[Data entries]
——————————

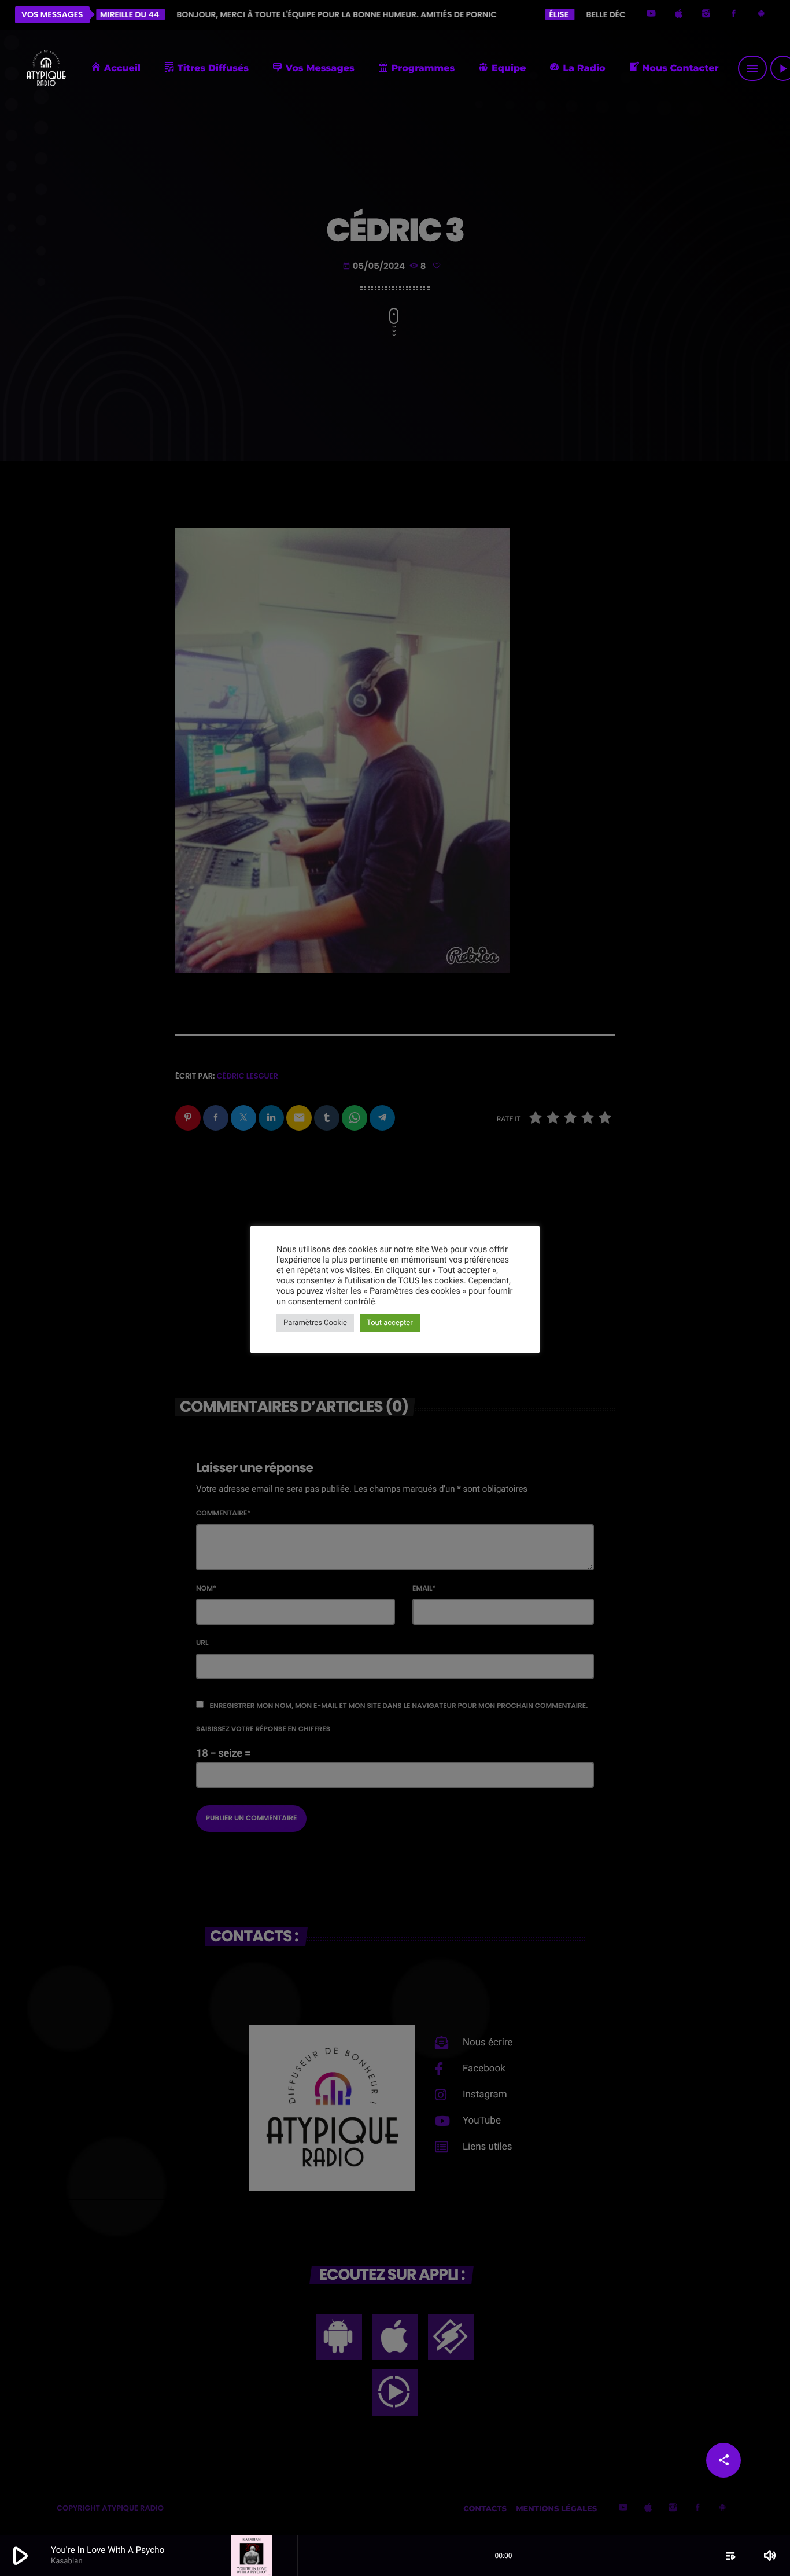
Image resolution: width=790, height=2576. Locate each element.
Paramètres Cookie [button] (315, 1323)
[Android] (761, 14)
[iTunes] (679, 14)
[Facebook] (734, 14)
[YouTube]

——————————

Work item: The answer should match the data above word for word, with no pictures in it.

Task response:
Image resolution: width=790, height=2576. Locate each element.
Paramètres Cookie [button] (315, 1323)
[Android] (761, 14)
[iTunes] (679, 14)
[Facebook] (734, 14)
[YouTube]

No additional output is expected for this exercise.